In short, frozen yogurt isn’t terrible for your diet, but it isn’t a miracle food either. It’s a much better option than ice cream (which has high levels of saturated fat), but yogurt doesn’t necessarily have less sugar. It’s also better than cookies, cake, or candy, but it can’t hold a candle to fresh fruit as a food that can satisfy your sweet tooth while helping to make you healthy at the same time. Simply put, it’s better for your figure and your pocketbook just to have a bowl of fresh fruit mixed with your favorite plain unfrozen yogurt.
However, if you just can’t get past your craving for a frosty delight, try one of these 5 healthy frozen treats!
- Frozen fruit. Even people with no cooking experience can manage this one, because there’s no cooking involved! Just pop some fresh grapes, strawberries, bananas, etc., into the freezer for a bit, then pop them in your mouth. This is an option that’s particularly good for parents, because kids who turn up their noses at fresh fruit in a bowl will often appreciate it in this delightful “new” frozen form.
- Fancy ice cubes. Try pouring your favorite fruit juice into an ice cube tray and inserting toothpicks when the cubes start to get slushy enough to allow the toothpicks to stand up. (Or if you’re rushing out, just lean ’em at an angle; it’ll still work.) You’ve made your own healthy miniature frozen pops! For bartenders, these can make a great addition to beverages. Try a glass of seltzer water with some frozen lemon juice cubes on a hot summer day. It’ll make you forget about lemonade.
- Speaking of bartending . . . This tip’s for adults only. Here’s a professional bartenders’ secret—they usually add extra sugar in frozen drinks. Why? It tastes better and it makes you thirstier! More sugar = more thirst = more drinks (= more sugar you’ve consumed without realizing it). You get the idea. When making your own margaritas or daiquiris on a hot summer day, skip the store-bought mixers and make your own from fresh juice, using as little sugar as you can stand. Also, add extra ice to the blender. You’ll be able to make your drink last a lot longer and do a lot less damage to your diet.
- Make your own sorbet. This is a little more on the gourmet side.
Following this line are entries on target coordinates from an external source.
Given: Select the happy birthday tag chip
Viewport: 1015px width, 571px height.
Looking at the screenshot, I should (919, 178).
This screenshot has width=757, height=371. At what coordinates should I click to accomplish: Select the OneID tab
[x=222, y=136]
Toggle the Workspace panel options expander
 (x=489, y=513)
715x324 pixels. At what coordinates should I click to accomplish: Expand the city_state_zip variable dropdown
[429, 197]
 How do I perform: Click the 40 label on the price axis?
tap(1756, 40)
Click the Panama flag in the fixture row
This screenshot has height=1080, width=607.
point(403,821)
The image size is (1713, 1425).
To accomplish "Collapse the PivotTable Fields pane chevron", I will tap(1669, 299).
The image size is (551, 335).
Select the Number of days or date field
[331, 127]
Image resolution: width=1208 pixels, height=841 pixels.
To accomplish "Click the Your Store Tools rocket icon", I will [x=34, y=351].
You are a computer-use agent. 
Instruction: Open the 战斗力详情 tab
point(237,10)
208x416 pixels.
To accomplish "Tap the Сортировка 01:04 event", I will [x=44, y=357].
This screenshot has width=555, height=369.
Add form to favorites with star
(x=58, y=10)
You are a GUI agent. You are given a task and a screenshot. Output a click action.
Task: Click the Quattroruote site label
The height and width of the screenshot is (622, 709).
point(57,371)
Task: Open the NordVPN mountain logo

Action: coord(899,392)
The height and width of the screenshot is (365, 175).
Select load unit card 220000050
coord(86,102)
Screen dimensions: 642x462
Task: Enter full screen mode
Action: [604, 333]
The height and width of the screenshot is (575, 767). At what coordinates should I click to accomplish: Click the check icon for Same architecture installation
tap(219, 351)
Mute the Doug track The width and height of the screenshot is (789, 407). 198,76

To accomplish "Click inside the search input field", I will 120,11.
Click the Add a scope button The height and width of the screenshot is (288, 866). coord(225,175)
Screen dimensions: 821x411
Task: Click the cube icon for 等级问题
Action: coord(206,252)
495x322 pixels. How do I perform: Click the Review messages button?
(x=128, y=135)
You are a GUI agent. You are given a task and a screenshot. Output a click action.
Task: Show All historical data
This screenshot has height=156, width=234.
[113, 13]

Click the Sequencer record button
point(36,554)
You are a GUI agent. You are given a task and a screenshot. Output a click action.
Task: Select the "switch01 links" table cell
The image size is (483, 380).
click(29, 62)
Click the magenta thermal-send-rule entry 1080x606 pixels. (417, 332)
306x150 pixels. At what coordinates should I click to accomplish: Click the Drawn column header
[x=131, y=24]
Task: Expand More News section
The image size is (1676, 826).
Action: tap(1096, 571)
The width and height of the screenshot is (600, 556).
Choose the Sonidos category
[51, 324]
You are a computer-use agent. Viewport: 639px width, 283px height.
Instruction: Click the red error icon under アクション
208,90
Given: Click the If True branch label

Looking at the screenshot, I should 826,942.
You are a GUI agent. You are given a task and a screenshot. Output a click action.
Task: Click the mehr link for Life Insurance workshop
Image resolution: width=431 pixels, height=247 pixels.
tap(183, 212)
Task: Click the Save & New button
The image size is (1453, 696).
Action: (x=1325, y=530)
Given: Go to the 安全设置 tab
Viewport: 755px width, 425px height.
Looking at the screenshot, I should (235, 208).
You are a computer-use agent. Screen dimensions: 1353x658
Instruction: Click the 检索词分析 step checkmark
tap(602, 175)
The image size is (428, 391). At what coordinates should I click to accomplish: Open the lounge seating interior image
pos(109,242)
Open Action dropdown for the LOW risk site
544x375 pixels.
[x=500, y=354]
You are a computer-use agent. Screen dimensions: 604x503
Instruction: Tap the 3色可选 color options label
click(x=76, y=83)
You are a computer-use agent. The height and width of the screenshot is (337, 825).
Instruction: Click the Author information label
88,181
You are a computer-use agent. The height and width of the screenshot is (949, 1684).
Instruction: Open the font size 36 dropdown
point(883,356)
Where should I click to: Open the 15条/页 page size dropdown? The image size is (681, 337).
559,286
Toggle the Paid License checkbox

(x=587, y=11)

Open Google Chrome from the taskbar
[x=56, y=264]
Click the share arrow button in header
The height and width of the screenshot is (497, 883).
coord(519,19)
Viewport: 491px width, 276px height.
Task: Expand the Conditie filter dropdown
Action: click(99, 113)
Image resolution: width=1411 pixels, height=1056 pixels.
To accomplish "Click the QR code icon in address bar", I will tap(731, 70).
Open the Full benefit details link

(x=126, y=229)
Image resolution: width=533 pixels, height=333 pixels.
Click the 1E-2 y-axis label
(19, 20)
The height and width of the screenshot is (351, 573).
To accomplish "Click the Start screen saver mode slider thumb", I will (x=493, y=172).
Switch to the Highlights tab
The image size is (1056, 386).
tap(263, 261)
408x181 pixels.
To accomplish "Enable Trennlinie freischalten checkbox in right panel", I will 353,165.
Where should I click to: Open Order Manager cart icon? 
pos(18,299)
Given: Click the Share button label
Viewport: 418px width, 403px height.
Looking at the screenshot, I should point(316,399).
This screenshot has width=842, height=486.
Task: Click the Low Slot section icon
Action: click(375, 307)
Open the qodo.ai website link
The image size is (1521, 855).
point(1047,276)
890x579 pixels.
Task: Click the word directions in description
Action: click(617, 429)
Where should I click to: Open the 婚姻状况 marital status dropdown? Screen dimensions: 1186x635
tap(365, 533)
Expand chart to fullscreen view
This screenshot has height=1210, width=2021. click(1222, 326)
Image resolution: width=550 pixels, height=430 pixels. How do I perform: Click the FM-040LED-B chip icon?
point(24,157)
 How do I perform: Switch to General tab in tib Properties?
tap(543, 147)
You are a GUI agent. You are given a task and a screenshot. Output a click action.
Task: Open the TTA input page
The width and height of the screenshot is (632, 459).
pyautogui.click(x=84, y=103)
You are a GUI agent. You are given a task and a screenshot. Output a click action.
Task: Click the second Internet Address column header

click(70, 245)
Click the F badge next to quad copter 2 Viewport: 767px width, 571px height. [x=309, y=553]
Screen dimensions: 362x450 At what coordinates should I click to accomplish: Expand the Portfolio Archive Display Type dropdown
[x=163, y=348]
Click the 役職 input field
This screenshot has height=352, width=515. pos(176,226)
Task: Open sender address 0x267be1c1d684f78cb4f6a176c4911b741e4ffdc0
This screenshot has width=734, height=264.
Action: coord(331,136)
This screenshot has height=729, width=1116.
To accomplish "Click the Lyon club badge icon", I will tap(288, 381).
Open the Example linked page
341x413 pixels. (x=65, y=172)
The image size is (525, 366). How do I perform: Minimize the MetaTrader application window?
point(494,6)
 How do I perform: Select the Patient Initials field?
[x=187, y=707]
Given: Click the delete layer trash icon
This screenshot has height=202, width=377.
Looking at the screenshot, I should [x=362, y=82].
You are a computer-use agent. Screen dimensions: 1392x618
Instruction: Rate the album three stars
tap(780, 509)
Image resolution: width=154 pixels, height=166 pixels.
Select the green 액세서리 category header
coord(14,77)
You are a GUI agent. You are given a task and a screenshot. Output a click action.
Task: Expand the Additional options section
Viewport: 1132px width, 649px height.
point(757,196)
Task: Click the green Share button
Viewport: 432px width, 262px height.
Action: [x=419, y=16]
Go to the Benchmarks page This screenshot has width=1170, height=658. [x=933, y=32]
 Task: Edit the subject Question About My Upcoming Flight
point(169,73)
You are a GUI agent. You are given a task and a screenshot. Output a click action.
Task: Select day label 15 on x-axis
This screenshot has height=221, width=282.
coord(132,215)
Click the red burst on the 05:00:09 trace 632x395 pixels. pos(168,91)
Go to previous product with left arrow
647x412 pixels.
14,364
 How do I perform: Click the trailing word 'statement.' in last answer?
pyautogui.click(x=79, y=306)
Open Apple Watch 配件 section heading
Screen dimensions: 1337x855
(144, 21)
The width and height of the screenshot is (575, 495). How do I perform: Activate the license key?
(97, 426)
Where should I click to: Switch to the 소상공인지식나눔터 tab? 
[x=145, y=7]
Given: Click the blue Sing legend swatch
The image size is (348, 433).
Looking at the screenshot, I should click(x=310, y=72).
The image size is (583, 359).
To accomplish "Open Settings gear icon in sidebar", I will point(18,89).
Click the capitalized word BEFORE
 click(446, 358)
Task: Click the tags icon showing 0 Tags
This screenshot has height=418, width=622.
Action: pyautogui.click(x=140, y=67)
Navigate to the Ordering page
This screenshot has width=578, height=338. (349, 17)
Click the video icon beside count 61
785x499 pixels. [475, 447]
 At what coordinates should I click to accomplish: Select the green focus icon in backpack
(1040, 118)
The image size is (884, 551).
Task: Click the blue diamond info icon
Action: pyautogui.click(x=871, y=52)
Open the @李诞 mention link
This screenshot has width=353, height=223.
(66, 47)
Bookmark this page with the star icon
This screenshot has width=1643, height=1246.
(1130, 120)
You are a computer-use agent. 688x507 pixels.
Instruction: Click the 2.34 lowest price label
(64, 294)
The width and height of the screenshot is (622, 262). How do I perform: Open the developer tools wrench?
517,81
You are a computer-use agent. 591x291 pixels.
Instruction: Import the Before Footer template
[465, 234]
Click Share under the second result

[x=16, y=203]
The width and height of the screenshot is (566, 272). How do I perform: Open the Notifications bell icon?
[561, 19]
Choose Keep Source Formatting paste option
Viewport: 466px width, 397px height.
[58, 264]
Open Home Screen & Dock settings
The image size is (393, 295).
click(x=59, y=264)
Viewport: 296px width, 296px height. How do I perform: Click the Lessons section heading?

But if you’re willing to invest a little money (in an ice cream/sorbet maker) and a little time, you can make delicious ice creams and sorbets from fresh fruit and keep out a lot of the artificial colors and flavors—and the obscene amounts of added sugar—many store brands contain.
- Make your own frozen yogurt. If a dish of fresh fruit and regular plain yogurt is better for you than the soft-serve kind sold in yogurt stands, why not switch it up? Blend frozen fruit—berries, peaches, or any other favorites—with some plain yogurt in the blender. (Or you can use a hand blender or mixer.) If you absolutely can’t live without it, you can add a little sugar (or honey, or agave nectar), but if you reduce the amount a little every time you make it, pretty soon you’ll have weaned yourself off the excess sweet stuff. Before you know it, fruit and yogurt will be enough of a treat, and you won’t even miss those crushed Oreos!